If real estate is going to be seen as an inflation hedge, which appears to be the case right now, then there will be more dollars flowing into the space and more pressure to deploy that capital across real assets. That would result in an increased opportunity for tech-enabled operators of real estate to prove their ability to scale. In some cases it seems likely that those startups that are currently in the game and have proven they can scale to some degree might have the opportunity to scale in a much more significant way. It will be sink-or-swim time for them. This will also likely unfold across every real estate asset class.

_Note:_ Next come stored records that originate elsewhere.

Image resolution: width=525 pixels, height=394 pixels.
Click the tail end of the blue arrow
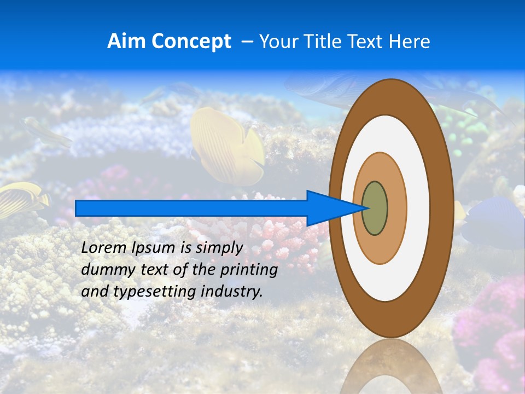77,208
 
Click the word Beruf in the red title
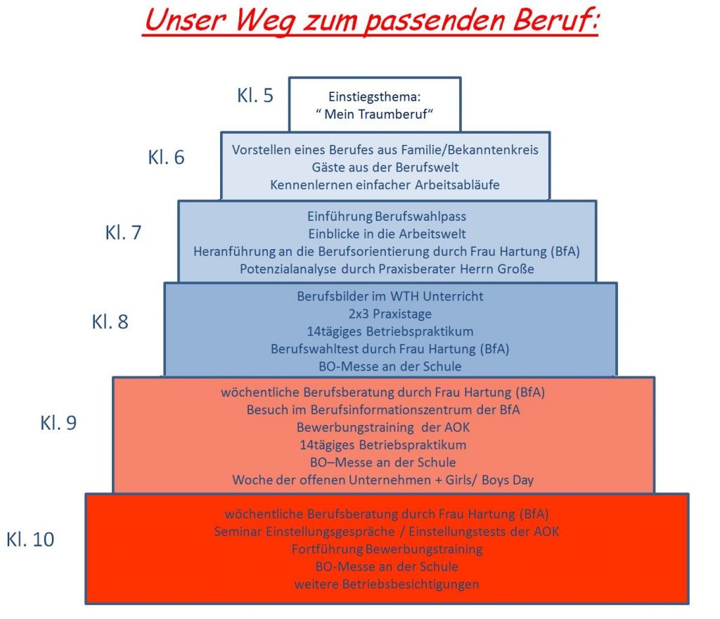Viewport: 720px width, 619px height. tap(550, 22)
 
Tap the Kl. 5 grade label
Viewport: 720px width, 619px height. tap(255, 96)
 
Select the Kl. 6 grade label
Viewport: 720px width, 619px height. tap(166, 157)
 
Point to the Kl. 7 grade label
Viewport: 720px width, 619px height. tap(124, 232)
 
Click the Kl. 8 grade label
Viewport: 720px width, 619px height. tap(110, 322)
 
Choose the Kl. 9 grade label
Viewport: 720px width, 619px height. tap(58, 423)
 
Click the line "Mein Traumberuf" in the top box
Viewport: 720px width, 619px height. tap(374, 115)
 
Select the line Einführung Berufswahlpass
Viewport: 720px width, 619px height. tap(387, 217)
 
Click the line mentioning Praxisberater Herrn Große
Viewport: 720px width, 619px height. tap(387, 268)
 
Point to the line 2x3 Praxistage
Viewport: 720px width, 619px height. tap(390, 314)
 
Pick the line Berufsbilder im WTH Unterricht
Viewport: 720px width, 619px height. tap(390, 296)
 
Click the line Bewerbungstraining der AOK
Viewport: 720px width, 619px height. tap(384, 428)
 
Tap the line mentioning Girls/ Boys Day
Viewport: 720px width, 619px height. tap(384, 480)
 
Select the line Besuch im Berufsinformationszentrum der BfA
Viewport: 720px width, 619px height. tap(384, 410)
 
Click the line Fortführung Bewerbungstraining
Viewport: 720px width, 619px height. tap(387, 549)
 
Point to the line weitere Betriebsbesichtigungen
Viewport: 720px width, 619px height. tap(387, 584)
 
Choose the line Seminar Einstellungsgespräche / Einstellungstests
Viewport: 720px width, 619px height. tap(387, 531)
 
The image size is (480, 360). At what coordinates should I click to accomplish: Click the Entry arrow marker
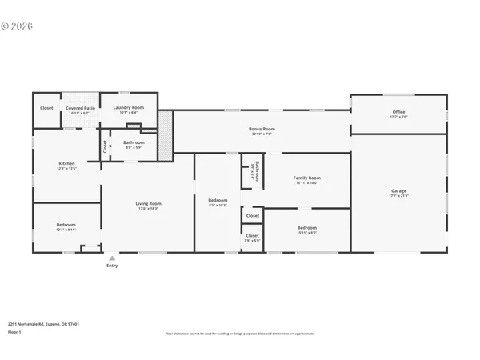point(112,258)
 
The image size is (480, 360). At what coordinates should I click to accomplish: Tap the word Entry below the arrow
point(112,266)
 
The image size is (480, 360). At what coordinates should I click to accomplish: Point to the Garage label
point(398,191)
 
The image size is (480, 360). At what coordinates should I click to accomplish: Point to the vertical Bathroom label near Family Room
point(256,174)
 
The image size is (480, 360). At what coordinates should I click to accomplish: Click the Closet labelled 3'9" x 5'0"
point(252,235)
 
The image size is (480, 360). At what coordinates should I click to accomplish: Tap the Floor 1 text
point(14,331)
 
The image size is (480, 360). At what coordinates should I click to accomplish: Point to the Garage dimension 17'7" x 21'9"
point(398,197)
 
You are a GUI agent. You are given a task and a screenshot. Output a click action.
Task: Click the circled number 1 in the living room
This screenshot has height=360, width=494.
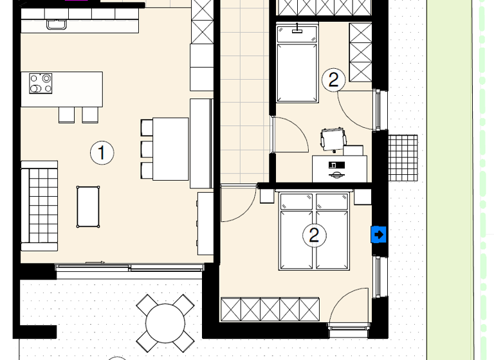[x=102, y=153]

We’re obviously seeing it already (Mynd on the more traditional side, Bungalow in SF co-living), but retail and office are close behind. Retail operators such as LEAP are taking big strides, while flexible office operators are popping up in markets across the US, along with self-storage (Stuf).

Pairing the opportunities that tech-enabled operators have with the current SPAC dollars sitting on the sidelines, you get a feeling that there might be more publicly traded real estate operators coming to market soon, even despite what SPAC performance of late has been. We’re excited to observe how performance unfolds. We’re biased here, but we believe that technology will have the opportunity to shine and prove that it can, in fact, drive meaningful change in a historically slow moving and lower margin industry.